[About this task]:
Scan the records for "computer". Show the matching lines.

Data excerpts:
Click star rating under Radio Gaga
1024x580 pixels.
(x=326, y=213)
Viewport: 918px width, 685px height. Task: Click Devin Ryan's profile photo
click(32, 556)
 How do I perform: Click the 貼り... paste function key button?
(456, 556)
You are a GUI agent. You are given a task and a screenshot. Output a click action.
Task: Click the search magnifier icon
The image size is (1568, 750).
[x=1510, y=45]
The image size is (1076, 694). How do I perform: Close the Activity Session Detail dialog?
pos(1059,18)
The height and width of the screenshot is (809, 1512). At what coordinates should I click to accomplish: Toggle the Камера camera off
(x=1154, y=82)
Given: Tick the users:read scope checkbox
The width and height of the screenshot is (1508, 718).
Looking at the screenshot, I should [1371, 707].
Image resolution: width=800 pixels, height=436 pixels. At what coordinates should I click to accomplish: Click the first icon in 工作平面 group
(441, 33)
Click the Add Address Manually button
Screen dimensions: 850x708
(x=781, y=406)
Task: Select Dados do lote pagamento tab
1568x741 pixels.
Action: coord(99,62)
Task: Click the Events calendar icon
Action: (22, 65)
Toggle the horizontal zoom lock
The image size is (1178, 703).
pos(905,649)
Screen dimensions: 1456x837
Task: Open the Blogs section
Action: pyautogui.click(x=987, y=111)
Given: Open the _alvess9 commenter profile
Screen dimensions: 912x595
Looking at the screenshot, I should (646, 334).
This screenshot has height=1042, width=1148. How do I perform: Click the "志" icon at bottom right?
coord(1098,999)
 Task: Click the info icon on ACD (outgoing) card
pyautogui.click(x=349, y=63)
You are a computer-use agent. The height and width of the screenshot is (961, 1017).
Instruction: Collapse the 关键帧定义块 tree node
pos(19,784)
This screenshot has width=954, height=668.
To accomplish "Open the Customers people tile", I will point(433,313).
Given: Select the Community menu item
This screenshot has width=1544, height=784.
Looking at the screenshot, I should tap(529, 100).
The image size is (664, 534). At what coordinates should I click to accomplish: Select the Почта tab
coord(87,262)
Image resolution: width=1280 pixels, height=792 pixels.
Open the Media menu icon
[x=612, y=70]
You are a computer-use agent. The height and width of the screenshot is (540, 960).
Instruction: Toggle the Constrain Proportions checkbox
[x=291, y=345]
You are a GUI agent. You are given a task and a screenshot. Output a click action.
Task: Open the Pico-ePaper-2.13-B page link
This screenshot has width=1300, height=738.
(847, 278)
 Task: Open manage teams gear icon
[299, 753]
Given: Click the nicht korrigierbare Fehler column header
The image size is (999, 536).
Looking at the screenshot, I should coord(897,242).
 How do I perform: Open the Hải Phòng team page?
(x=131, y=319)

[Answer to this problem]:
You are a computer-use agent. The height and width of the screenshot is (961, 1017).
You are a computer-use agent. The height and width of the screenshot is (540, 960).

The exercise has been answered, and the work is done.